In this week’s Torah portion, parshas Shoftim, the Jewish people are instructed to establish courts of justice to determine guilt, innocence, and the appropriate punishments or monetary compensations when litigation is necessary.

Depending on the nature of the trial, a specific number of judges are required to adjudicate. Many may be familiar with the Sanhedrin HaGadol, the highest level of the Jewish court, consisting of seventy-one judges. This High Court was able to appoint a king, authorize offensive wars, and create lesser courts.

The laws of the lesser Sanhedrin teach us a powerful lesson about the Torah's unique concept of justice. The lesser Sanhedrin, consisting of twenty-three judges, was authorized to try capital cases.

How did the Torah choose this exact number of judges for the lesser Sanhedrin? Why not five judges or eleven or forty-seven? What is so special about the number twenty-three? It certainly isn't random.

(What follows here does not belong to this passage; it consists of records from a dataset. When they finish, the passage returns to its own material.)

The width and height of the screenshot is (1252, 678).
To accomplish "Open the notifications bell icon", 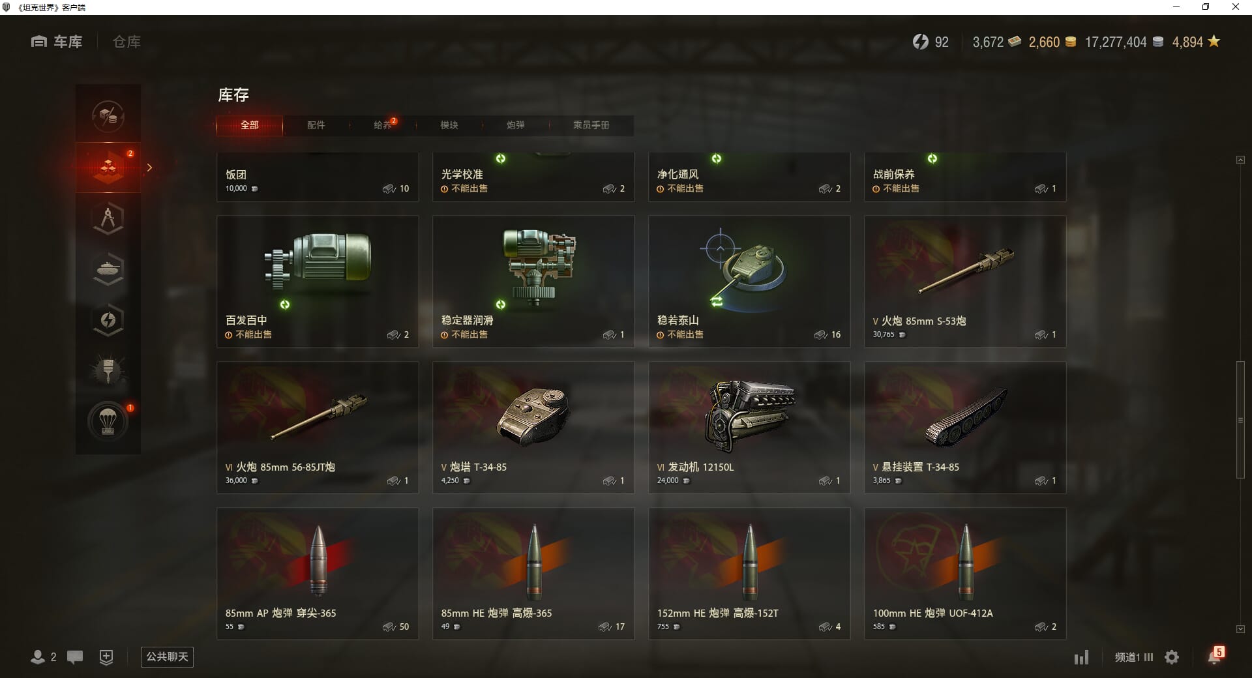I will click(x=1215, y=656).
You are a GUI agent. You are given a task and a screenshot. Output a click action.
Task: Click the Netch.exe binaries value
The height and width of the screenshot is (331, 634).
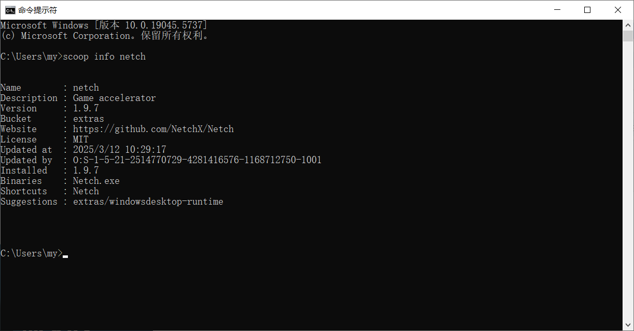(x=96, y=181)
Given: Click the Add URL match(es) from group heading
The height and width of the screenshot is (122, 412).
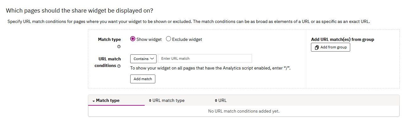Looking at the screenshot, I should click(x=343, y=39).
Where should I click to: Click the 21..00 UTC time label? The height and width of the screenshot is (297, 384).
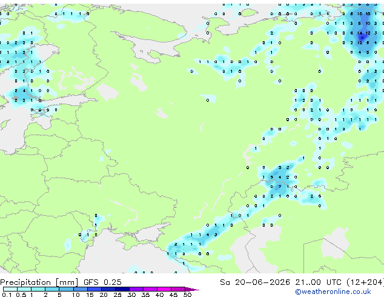318,282
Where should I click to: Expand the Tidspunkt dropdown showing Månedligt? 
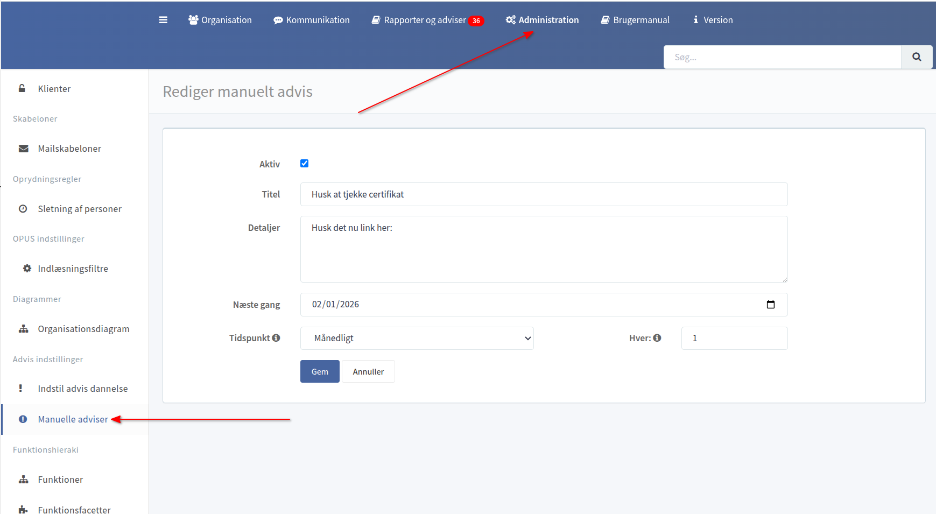coord(417,338)
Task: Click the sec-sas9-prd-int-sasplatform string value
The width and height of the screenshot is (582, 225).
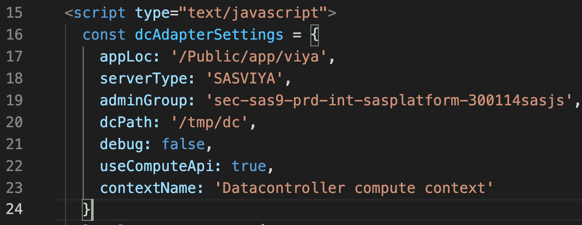Action: 390,100
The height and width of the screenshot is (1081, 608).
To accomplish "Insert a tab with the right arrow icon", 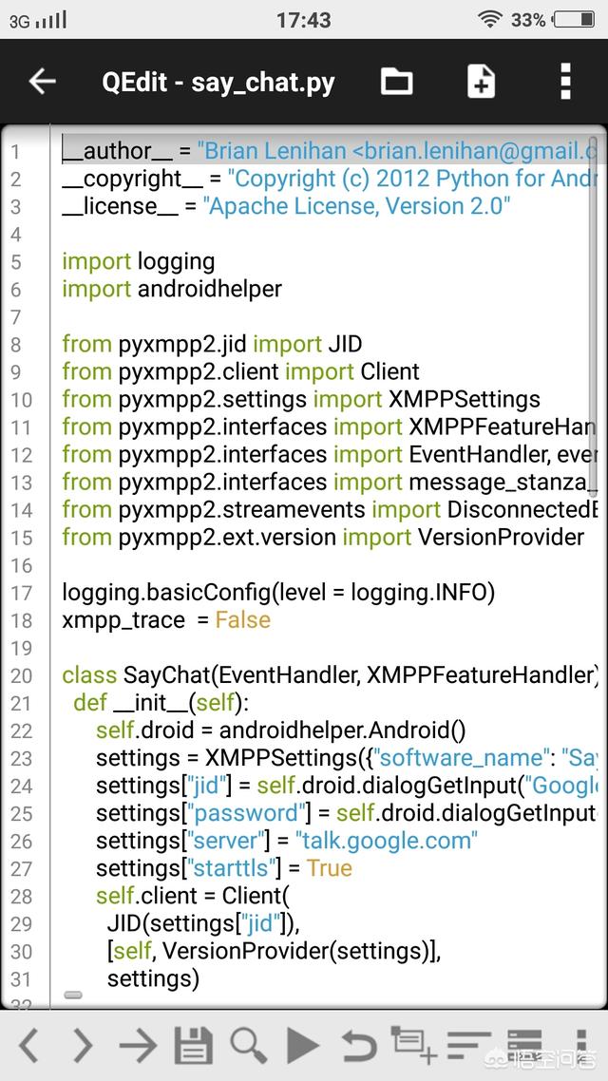I will [138, 1046].
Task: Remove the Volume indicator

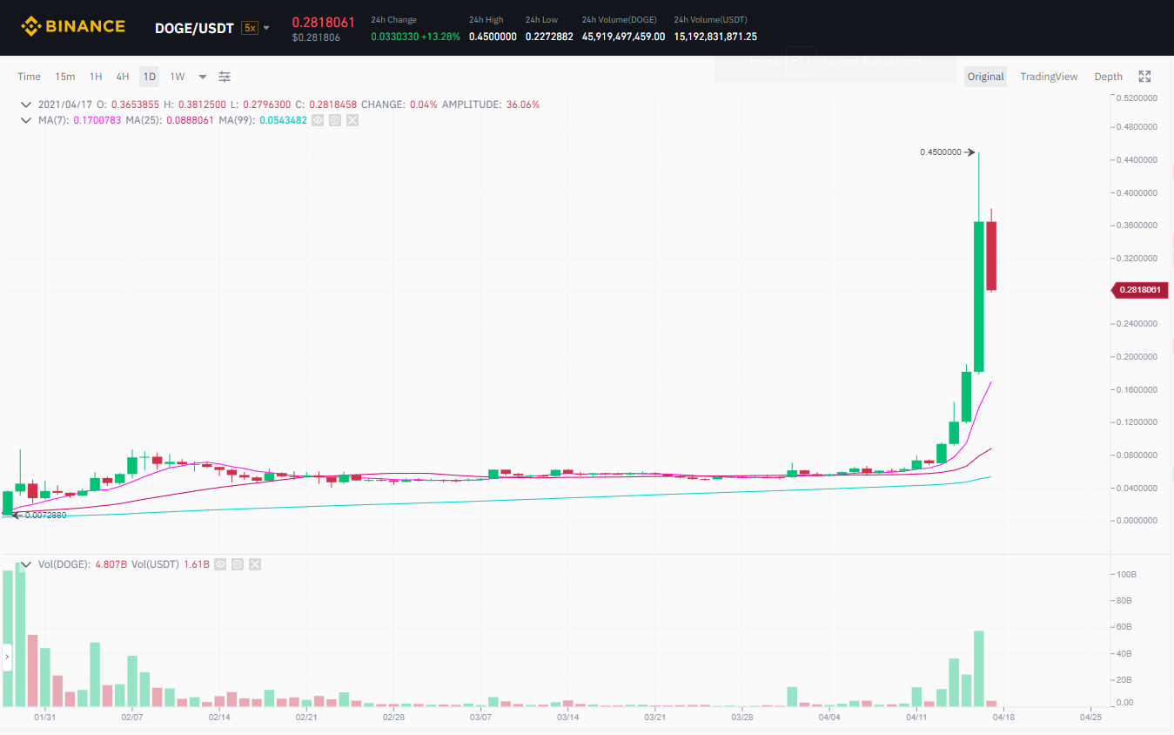Action: tap(255, 564)
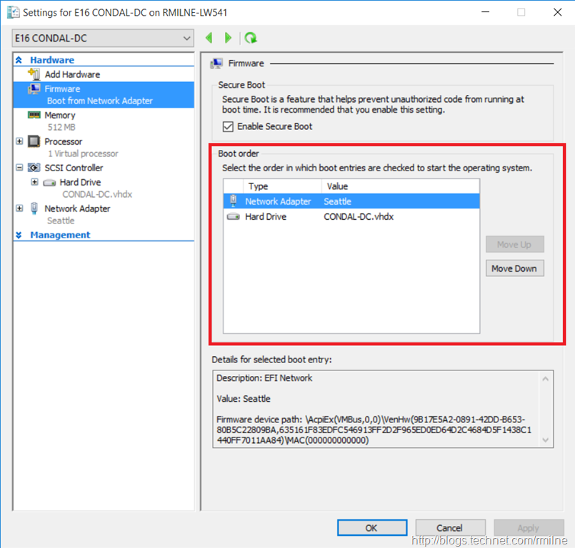575x548 pixels.
Task: Click the green back navigation arrow
Action: 209,38
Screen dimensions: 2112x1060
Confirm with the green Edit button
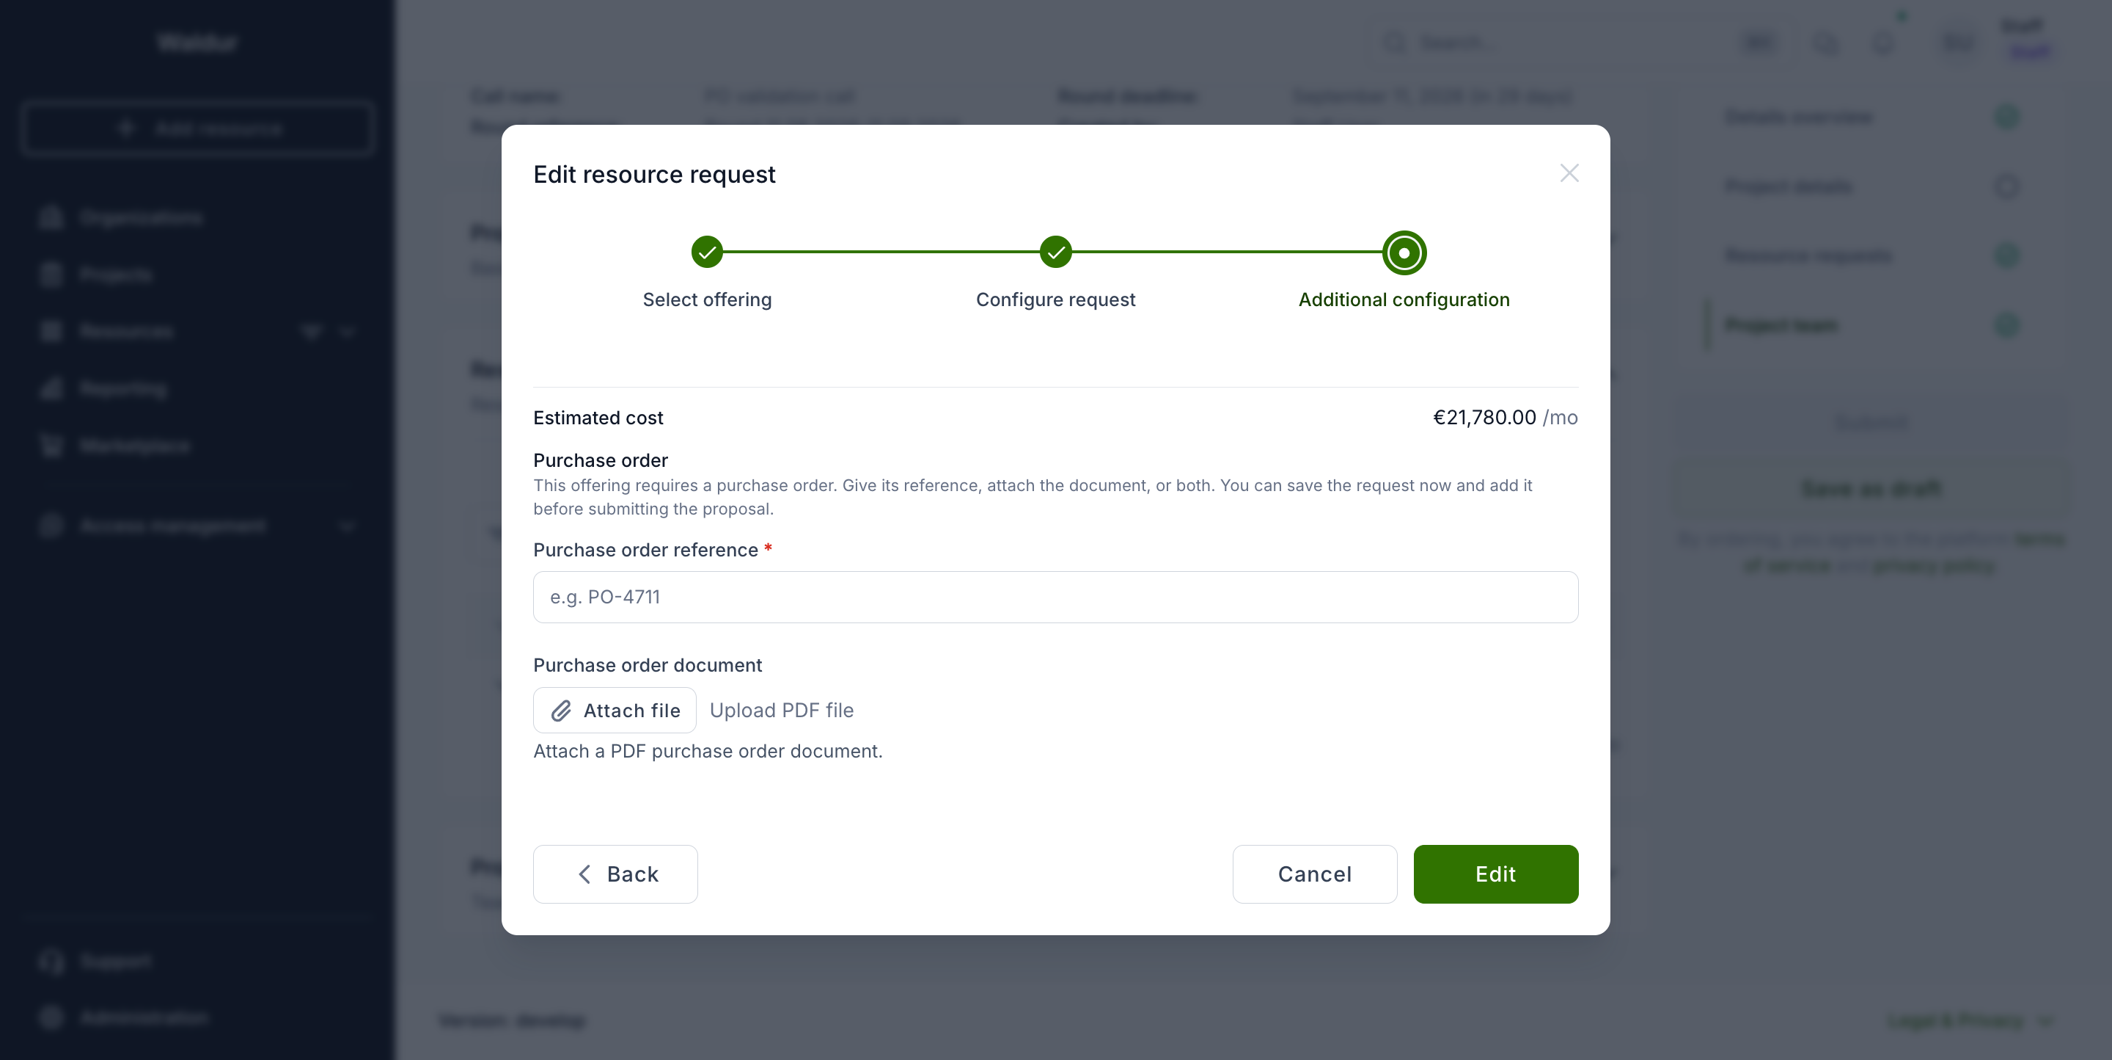tap(1495, 874)
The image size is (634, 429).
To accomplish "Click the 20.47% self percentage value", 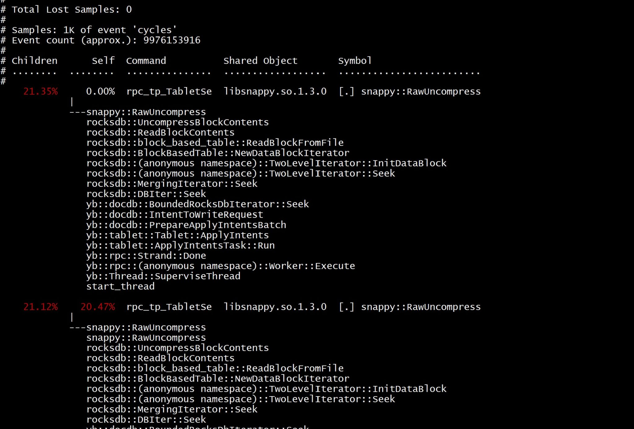I will click(98, 307).
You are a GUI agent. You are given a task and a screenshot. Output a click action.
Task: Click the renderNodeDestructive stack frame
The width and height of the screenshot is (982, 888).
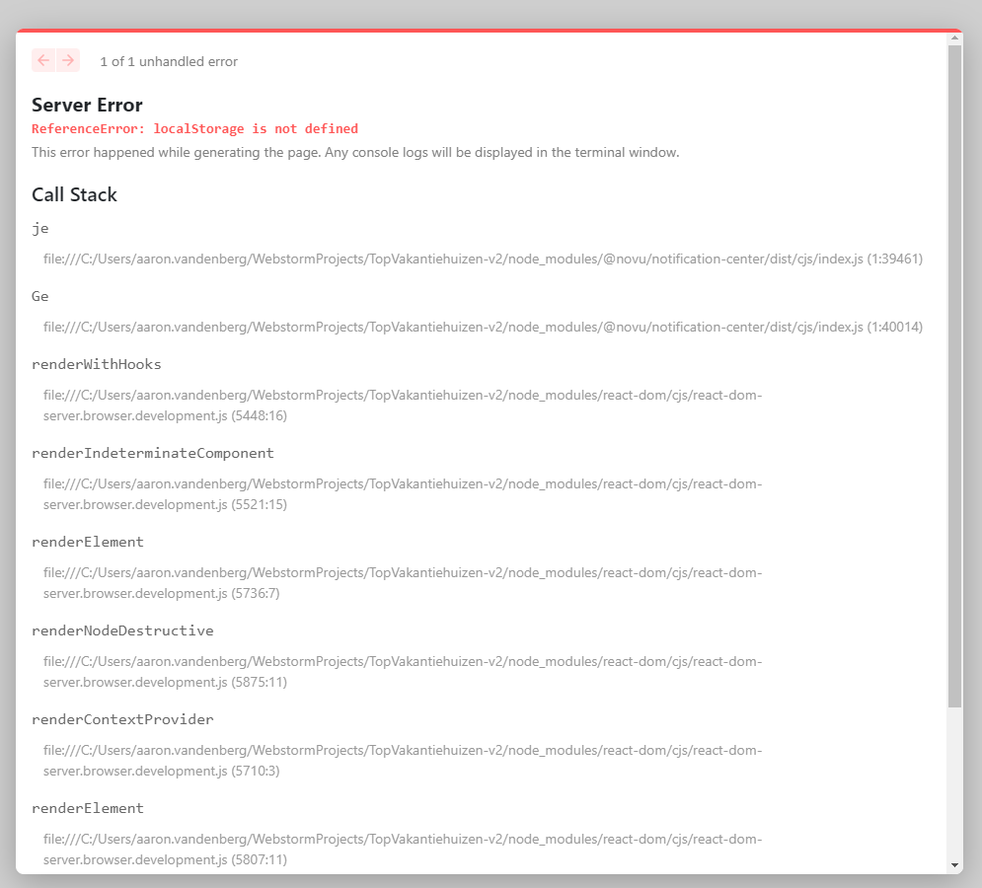122,630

In the Talmud, Hilchos Sanhedrin, it explains that there must be an equal number of potential prosecutors and potential public defenders in every capital case: ten prosecutors and ten public defenders. It goes without saying that judges were not assigned a specific role to view the facts of the case. All judges were required to be unbiased and impartial.

Two extra judges were added to the ten prosecutors and ten public defenders. Tie breakers, if you will. And in the unlikely case that eleven of the judges voted guilty and eleven of the  judges voted innocent, one last judge was appointed to determine the verdict.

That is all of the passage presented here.